05/10/2016

La sottile arte di vendere in Cina: servono viaggio propedeutico, distributori locali e tanta pazienza...

Un convegno in Associazione dedicato alle chiavi di lettura per capire usi, abitudini e consumi del “paese del Dragone” e avere migliori chance di mercato.

Non ditelo agli svizzeri, ma l'Italia in Cina è vista come il paese della cioccolata. Per via dei Ferrero Rocher. Al che, uno può chiedersi come mai allora non prenda piede la Nutella, brand italiano universale. Risposta: perché in Cina non esiste il pane e quindi non c'è il “supporto” su cui spalmare la mitica crema di nocciola. E come mai in Cina non c'è verso di vendere carrozzine per bebè? Perché per tradizione i neonati non escono di casa per i primi 50 giorni, e quando lo fanno hanno ormai due mesi e passano direttamente al seggiolino. E perché non si vendono i wafer? Perché i cinesi, come buona parte degli asiatici, hanno un palato che rifugge il dolce, si limitano ad assaggi per motivi più di etichetta che altro, quindi un classico pacco di wafer o di biscotti occidentale è invendibile perché durerebbe settimane e diventerebbe immangiabile.

C'è una spiegazione per tutto, nel paese del Dragone. Anche per le cose più strane. Per una nostra imprese che voglia entrare in quel mercato, perciò, diventa essenziale conoscere prima come funziona il paese, come vive la gente, come usa (o non usa) i prodotti. Perfino la biancheria in Cina viene stesa in modo diverso da quello europeo. Mai dare per scontato uno stile di vita che a noi europei sembra assodato.

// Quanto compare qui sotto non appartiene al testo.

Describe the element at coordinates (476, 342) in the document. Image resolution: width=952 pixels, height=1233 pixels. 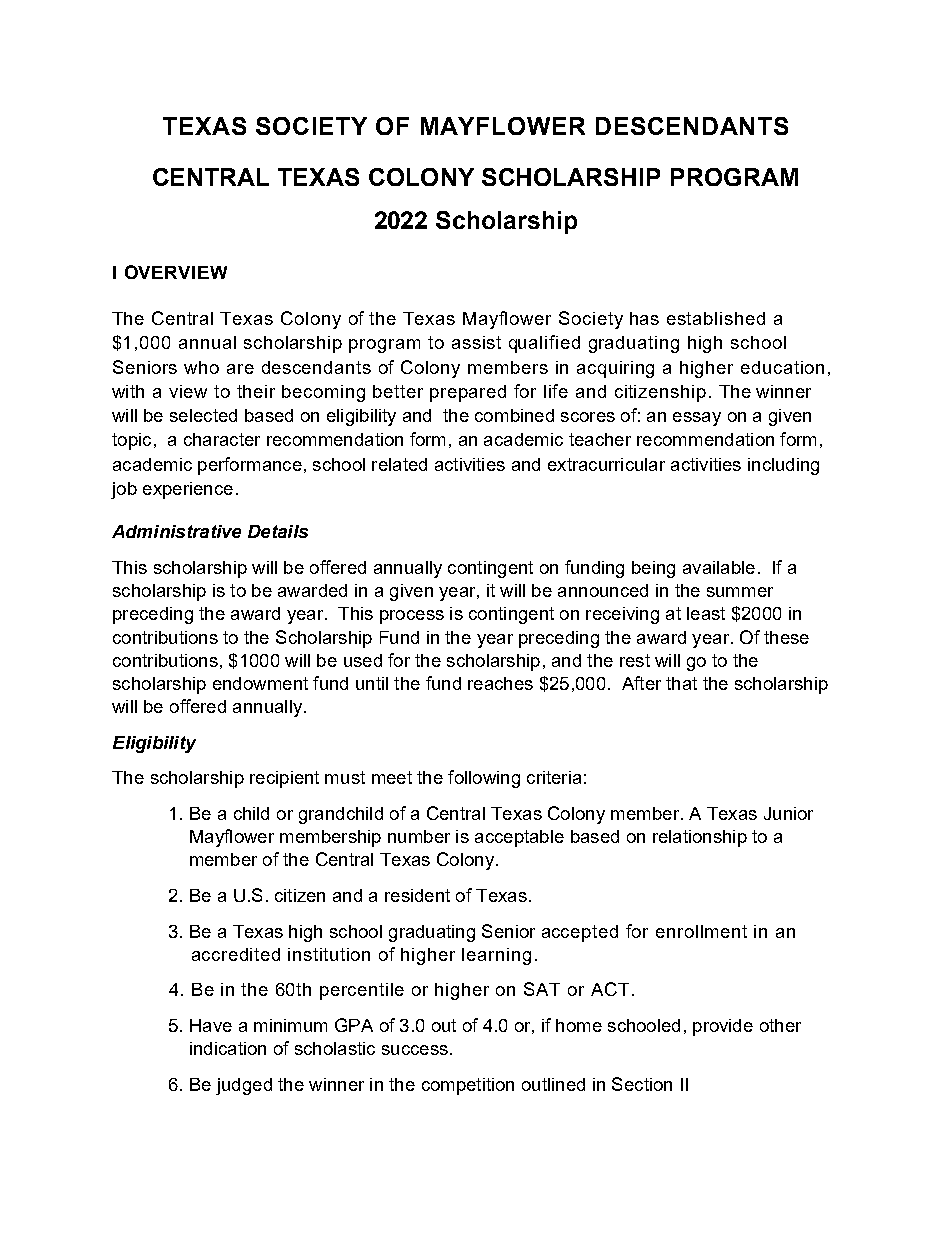
I see `assist` at that location.
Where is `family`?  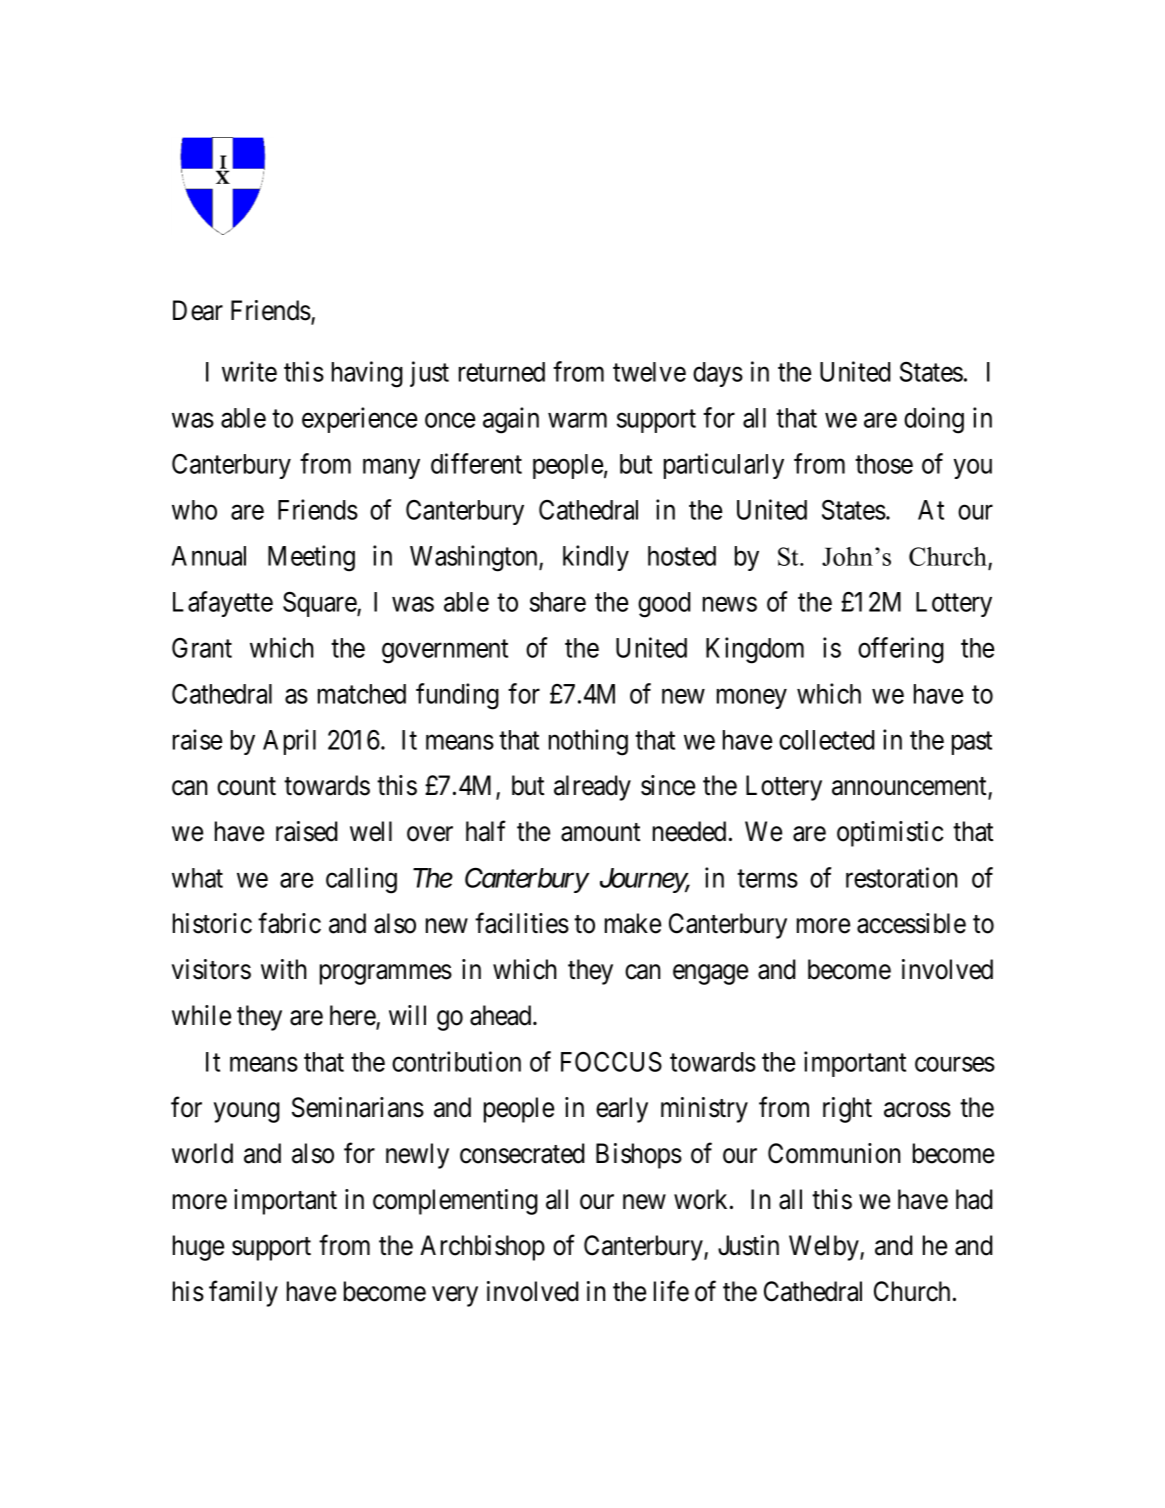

Di questo, della “sottile arte di vendere in Cina” si è parlato a palazzo Bonin Longare in un convegno che ha approfondito le le chiavi di lettura per conquistarne la fiducia e il credito commerciale in Cina.

Sono intervenuti Remo Pedon, vicepresidente di Confindustria Vicenza con delega ai Mercati Esteri, Tiziano Vescovi professore ordinario di management e marketing a Ca’ Foscari e studioso di Cina, Carlo Geremia avvocato dello studio NCTM Shanghai e Maria Yvonne Pugliese dell'Associazione Culturale YARC. Testimonianze aziendali sono state portate da Francesco Pasquetti consulente che collabora con gruppi cinesi nell’ambito della moda, e da Mattia Pedon imprenditore che ha studiato in Cina e vi lavora da molti anni.

“La Cina continua a pesare poco sul nostro export, l’Italia è soltanto il quindicesimo fornitore della Cina, quarto tra i partner europei – ha osservato Remo Pedon -. Il Made in Italy ha dunque molto spazio per crescere. Per farlo dobbiamo però superare le distanze, geografiche e soprattutto culturali, che ci separano. Abbiamo la fortuna di essere ricordati dai cinesi come la terra di Marco Polo ma noi per primi dobbiamo forse riscoprire le lezioni di quella storia di esplorazioni e di relazioni commerciali”.

Al fondo di tutto, la consapevolezza che per le imprese italiane la Cina continua a rappresentare uno dei mercati più interessanti, da affrontare studiando bene il mercato, le sue abitudini e preferenze e i punti di forza e debolezza dei partner commerciali. Per fare questo, secondo il prof. Vescovi è utile programmare innanzitutto un viaggio propedeutico dedicato non agli affari in senso stretto, ma a tutto quello che va compreso e capito prima: vivere la città in cui si arriva, frequentare locali e negozi, piazze e parchi, visitare musei, informarsi... E poi dotarsi di pazienza, perché per chiudere un ordine servono anche due anni.

Non si arriva in Cina con la logica del “mordi e fuggi”, insomma, e non si va da nessuna parte senza distributori locali. Nessun paese come questo, per essere affrontato in modo efficace, ha bisogno del giusto tempo, dei giusti strumenti e della giusta voglia di capire.